Halaman

-*-*-

“Pokoknya gue mau ke Gua Jepang!” Saya mengatakan hal yang sama kepada Mumun, Vindhya, dan Vira ketika mereka meminta usulan objek apa yang bisa dinikmati di Manado. Sebenarnya, saya juga suka dengan objek-objek yang mainstream, namun kunjungan saya ke Manado untuk pertama kalinya pada tahun sebelumnya bersama Cicik, telah membawa saya ke objek-objek tersebut. Walaupun memang ada satu hari di mana saya sengaja menginap pada hotel (yang terlihat) angker di Manado, guna menguji nyali dan keimanan (baca: bokek).
Sebelumnya, saya mengusulkan untuk mencari wisata horor seperti yang saya lakukan di Bandung, namun tak ada yang mengiyakan. Lalu ketika saya melontarkan ide untuk berwisata malam, Vindhya malah berkata bahwa biasanya kegiatan malam ketika liburan hanya diisi dengan tidur-tidur dan ngobrol-ngobrol saja. Memang usia tak bisa bohong.
Dan disela-sela dive trip Bunaken bersama Ibu Penyu tersebut, muncullah ide mengunjungi Gua Jepang yang terletak tak jauh dari Manado.
Beberapa hari sebelumnya, saya sempat bertanya kepada Cicik tentang lokasi Gua Jepang tersebut, dan dia mengatakan bahwa kami pernah melewati gua-gua tersebut dalam perjalanan kami tahun lalu. “Arah Bukit Kasih. Kita sempat lewatin itu dulu.” Ujarnya.
Saya langsung membuka browser internet dan mencari beberapa petunjuk mengenai keberadaan gua tersebut. Kebanyakan dari foto-foto yang muncul memang mengingatkan pada tempat yang saya lalui tahun lalu. Namun ada beberapa artikel yang menyebutkan keberadaan Gua Jepang 50 kamar.
“Kalau yang 50 kamar, Cik?” Saya kembali bertanya pada Cicik, yang kemudian menanyakan hal yang sama pada temannya.

-*-*-

Data
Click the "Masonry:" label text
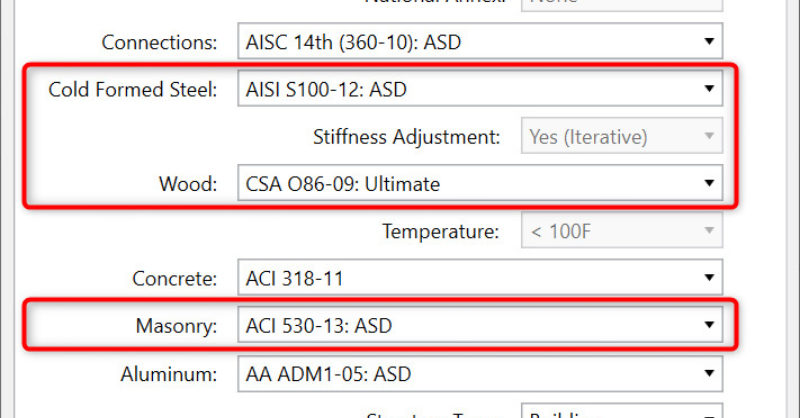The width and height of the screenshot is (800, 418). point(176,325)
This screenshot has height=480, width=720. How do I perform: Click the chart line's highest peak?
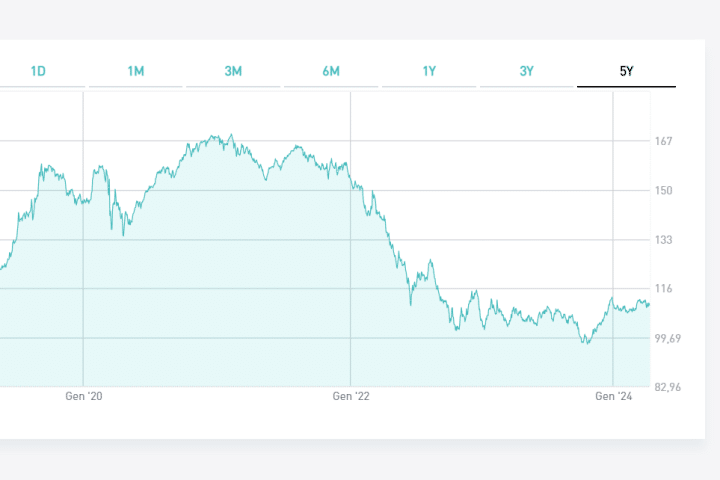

-*-*-

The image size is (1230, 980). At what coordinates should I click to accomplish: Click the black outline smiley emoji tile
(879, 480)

-*-*-

Ketentuan Tugas
A - Salin tanpa perubahan bagian tulisan tentang Gua Jepang yang diawali kata-kata "Beberapa hari sebelumnya, saya" dan diakhiri setelah kata-kata "Jepang 50 kamar.".
B - Dalam tulisan tentang Gua Jepang, Cicik menyebut gua itu berada di arah mana?
C - Tolong teruskan tulisan tentang Gua Jepang mulai dari sesudah kalimat terakhirnya.

Soal Terjawab
A -
Beberapa hari sebelumnya, saya sempat bertanya kepada Cicik tentang lokasi Gua Jepang tersebut, dan dia mengatakan bahwa kami pernah melewati gua-gua tersebut dalam perjalanan kami tahun lalu. “Arah Bukit Kasih. Kita sempat lewatin itu dulu.” Ujarnya.
Saya langsung membuka browser internet dan mencari beberapa petunjuk mengenai keberadaan gua tersebut. Kebanyakan dari foto-foto yang muncul memang mengingatkan pada tempat yang saya lalui tahun lalu. Namun ada beberapa artikel yang menyebutkan keberadaan Gua Jepang 50 kamar.

B - Arah Bukit Kasih.

C -
“Masuk Kawangkoan.” Jelasnya lagi “Tadi temanku bilang, kalau mau ke gua kudu sama orang setempat, kalau gak bisa hilang.”.
“Hah? Maksudnya?”
“Embuh. Temanku simpang siur ini jawabnya.”
Dan rasa penasaran saya pun semakin memuncak.
Sehari sebelum berangkat ke Gua Jepang, saya sudah menyiapkan peralatan yang dibutuhkan, yaitu keberanian, rasa percaya diri, beberapa kawan sebagai tumbal, juga sebuah Panasonic Solar Lantern BG-BL03 yang memiliki lima lampu LED dan tingkat penerangan 360 derajat sebagai alat bantu penerangan yang sudah saya charge langsung di bawah sinar matahari dengan menggunakan solar panel yang telah disediakan di dalam kemasan. Konon, hanya diperlukan waktu charge selama enam jam untuk mengisi daya Solar Lantern yang dapat dipakai untuk beroperasi hingga 15 jam dengan setelan cahaya medium.
Pak Yulius, –supir kami yang berusia sekitar 60 tahun, bertubuh tambun, yang membiarkan sebagian rambutnya memutih dan rontok karena usia– membawa kami ke lokasi Gua Jepang setelah kunjungan kami di Pasar Beriman Tomohon, yang menyajikan beraneka jenis binatang tak beriman untuk disantap mereka yang beriman. Beliau memarkir mobilnya pada sisi kanan jalan setelah jembatan, tepat di gua-gua yang saya lewati bersama Cicik tahun lalu. Beliau mengatakan, kalau Gua Jepang Kawangkoan, ya di sinilah tempatnya.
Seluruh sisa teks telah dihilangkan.